### ФРАГМЕНТ ТЕКСТА
>>>>>

И. Руа. «Французы в России»:
Злосчастная моя судьба привела меня однажды по соседству с конюшней, где обыкновенно выполняются экзекуции крепостных, провинившихся или даже только подозреваемых в каком-либо домашнем проступке.
«Отпустите меня, — выкрикивала молодая девушка, — я больна, и вы не имеете права бить меня в таком положении».
- Я беременна, — говорила другая женщина, — и если станете меня сечь, то лишите жизни ребенка, которого я ношу под своим сердцем.
«Я здесь для того, чтобы вас сечь, а не для того, чтобы выслушивать ваши возражения, — отвечал им суровый экзекутор громовым голосом. — Если бы всех их слушать, все они были бы больны, либо брюхаты. Дальше! поторапливайтесь».
И снова отчаянные крики и удары начали перемешиваться между собой. Будучи вне себя от этой сцены и не в состоянии освободиться от охватившего ужаса, я старался как можно подальше обходить это фатальное место. Но пронзительные крики отчаяния и горя продолжали преследовать меня почти до самого дома, но и там я не мог найти себе покоя; сердце охватывала тоска. а из глаз непроизвольно текли слезы от негодования и жалости. Опершись локтями о тол и закрыв лицо обеими руками, я не заметил прихода княгини, которая хотела со мной о чем-то поговорить и направлялась теперь ко мне.
-Боже мой? вы больны? — обратилась она участливо ко мне. Что могло вас довести до такого ужасного состояния, в каком я вас застала.
- Это вы сами, сударыня, — ответил я.
- Как я сама могла довести до такой печали?
- Мое наболевшее сердце не в силах больше переносить зрелищ, которые постоянно у меня перед глазами.
- О каком зрелище вы собственно говорите?
-Да о порках…
- О каких порках?
- О наказании несчастных женщин, с которыми поступали с бесчеловечностью, какую я до сих пор не считал допустимой по отношению к кому бы то ни было.
- Ах, вот в чем дело! — ответила тогда, смеясь, княгиня. — Слишком уж много шума из-за нескольких ударов розги. Нет ничего худого, если приходиться высечь крепостного; это делается для его же собственной пользы и в то же время для нашей безопасности. Мне даже никогда не приходилось слышать, чтобы наказывать крепостного считалось грехом".
Из воспоминаний очевидца:
«Я сам бывал свидетелем, как хозяин во время обеда за легкий проступок холодно приказывал, как нечто обычное, отсчитать лакею сто палочных ударов. Провинившегося сейчас же уводят на двор или просто в переднюю, и наказание приводится в исполнение"

<<<<<

### СОХРАНЁННЫЙ МАТЕРИАЛ

>>>>>

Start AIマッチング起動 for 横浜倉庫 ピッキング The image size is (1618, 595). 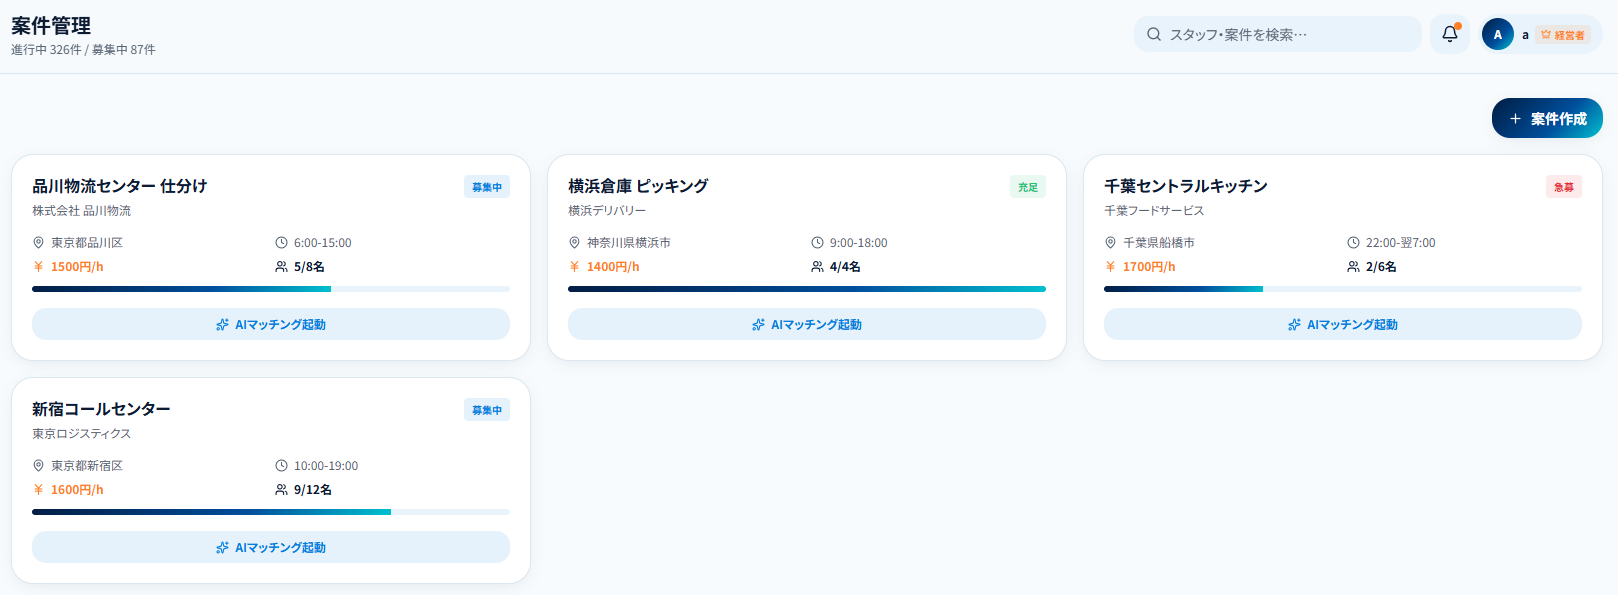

<<<<<

### ВАШЕ ЗАДАНИЕ
Сколько палочных ударов, согласно воспоминаниям очевидца в тексте о наказаниях крепостных, хозяин приказывал отсчитать лакею за легкий проступок?

### ОБРАЗЕЦ РЕШЕНИЯ
Сто палочных ударов.